Regarding your question about the memory usage in the function, in your example the memory for your local variables would be freed at the end of the function. However, if the memory was dynamically allocated with new, it would not be automatically disposed, and you would be responsible for explicitly using delete to free the memory.
Regarding automatic memory management, the C++ Standard Library provides auto_ptr for this.
Memory allocated by "new" ends up on the heap.
Memory allocated in a function resides inside the function where the function is placed on the stack.
Read about stack vs heap allocation here: http://www-ee.eng.hawaii.edu/~tep/EE160/Book/chap14/subsection2.1.1.8.html
Memory allocated with the new operator is fetched from a memory section called "heap" while static allocations for variables are use a memory section shared with procedure/function-calls (the "stack").

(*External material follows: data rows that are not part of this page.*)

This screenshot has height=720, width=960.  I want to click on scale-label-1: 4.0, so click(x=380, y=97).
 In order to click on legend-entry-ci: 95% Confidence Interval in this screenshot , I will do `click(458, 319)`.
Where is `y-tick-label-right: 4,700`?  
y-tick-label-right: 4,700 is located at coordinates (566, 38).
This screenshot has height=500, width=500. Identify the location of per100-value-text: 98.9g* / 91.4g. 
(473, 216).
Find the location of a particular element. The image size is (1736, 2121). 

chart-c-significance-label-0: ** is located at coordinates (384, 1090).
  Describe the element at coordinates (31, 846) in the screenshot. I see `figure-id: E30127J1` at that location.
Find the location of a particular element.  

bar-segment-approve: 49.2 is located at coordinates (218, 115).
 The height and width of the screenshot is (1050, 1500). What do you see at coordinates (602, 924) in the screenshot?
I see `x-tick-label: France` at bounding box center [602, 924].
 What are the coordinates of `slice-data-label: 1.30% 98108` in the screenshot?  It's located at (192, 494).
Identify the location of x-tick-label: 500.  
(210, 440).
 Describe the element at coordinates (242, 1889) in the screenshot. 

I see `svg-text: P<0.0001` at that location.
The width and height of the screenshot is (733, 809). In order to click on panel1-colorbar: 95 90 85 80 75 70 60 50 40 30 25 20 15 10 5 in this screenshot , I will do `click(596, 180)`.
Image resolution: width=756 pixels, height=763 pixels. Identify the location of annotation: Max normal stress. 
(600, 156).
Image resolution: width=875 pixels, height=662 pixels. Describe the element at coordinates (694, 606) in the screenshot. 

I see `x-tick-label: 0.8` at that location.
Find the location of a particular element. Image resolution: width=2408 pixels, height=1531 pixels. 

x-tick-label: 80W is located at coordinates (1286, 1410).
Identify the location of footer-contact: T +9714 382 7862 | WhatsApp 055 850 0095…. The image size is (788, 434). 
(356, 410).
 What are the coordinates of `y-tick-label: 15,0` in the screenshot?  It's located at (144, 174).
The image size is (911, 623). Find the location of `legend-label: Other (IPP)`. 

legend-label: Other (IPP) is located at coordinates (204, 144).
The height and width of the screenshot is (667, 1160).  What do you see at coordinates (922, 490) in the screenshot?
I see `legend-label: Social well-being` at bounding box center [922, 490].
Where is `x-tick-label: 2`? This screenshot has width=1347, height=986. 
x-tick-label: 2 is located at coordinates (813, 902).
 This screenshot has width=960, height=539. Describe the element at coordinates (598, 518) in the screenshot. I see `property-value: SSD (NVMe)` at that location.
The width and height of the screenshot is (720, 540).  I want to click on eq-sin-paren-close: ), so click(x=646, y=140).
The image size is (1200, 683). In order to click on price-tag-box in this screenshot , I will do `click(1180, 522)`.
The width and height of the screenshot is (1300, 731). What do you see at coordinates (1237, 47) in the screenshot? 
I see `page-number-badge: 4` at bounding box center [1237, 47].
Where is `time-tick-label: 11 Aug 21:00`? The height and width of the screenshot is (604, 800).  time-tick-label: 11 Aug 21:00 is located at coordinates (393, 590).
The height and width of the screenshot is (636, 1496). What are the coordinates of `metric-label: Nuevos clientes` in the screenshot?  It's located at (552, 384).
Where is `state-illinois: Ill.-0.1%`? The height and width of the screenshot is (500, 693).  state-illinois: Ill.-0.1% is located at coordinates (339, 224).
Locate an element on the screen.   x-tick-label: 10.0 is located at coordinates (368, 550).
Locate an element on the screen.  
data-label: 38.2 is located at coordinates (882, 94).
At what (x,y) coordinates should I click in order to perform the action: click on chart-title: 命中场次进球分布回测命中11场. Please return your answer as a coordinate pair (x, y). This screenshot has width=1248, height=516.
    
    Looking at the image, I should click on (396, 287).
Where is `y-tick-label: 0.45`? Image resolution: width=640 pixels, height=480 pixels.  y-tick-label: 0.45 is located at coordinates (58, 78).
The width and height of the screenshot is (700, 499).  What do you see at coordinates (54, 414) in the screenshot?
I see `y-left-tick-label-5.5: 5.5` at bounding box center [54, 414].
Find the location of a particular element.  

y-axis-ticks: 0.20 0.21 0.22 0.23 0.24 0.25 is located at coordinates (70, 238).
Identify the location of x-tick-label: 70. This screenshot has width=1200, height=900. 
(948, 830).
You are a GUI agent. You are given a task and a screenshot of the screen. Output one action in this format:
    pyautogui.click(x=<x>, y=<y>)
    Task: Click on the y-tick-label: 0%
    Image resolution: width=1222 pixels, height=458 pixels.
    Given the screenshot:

You only need to worry about the dynamic memory allocations you made yourself with new, variables which are known at compile-time (defined in the source) are automatically freed at the end of their scope (end of function/procedure, block, ...).
The big difference between "dynamic" and "ordinary" memory was rather good reflected in the question itself.
Dynamic memory is not too good supported by C++ at all.
When you use dynamic memory, you are totally responsible for it by yourself. You have to allocate it. When you forget to do it and try to access it threw your pointer, you will have plenty off negative surprises. Also you have to free the memory -- and when you forget it by any way, you will have even more surprises. Such errors belong to the most difficult errors to find in C/C++ programms.
You need an extra pointer, since somehow you need access to your new memory. Some memory (if dynamic or not) is first of it nothing a programming language can handle. You need to have access to it. This is done by variables. But variables in languages like C++ are stored in "ordinary" memory. So you need to have "pointers" -- pointers are a form of indirection, that says "No, I am not the value you are searching for, but I point to it". Pointers are the only possibility in C++ to access dynamic memory.
By contrast, "ordinary" memory can be accessed directly, allocation and freeing is done automatically by the language itself.
Dynamic memory and pointers is the biggest source for problems in C++ -- but it is also a very mighty concept -- when you do it right, you can do much more then with ordinary memory.
That is also the reason, plenty of libraries have functions or whole modules for dealing with dynamic memory. The auto_ptr-example was also mentioned in a parallel answer, that tries to deal with the problem, that dynamic memory should be reliably released at the end of a method.
Normally you will use dynamic memory only in cases you really need it. You will not use it, to have a single integer variable, but to have arrays or build larger data structures in memory.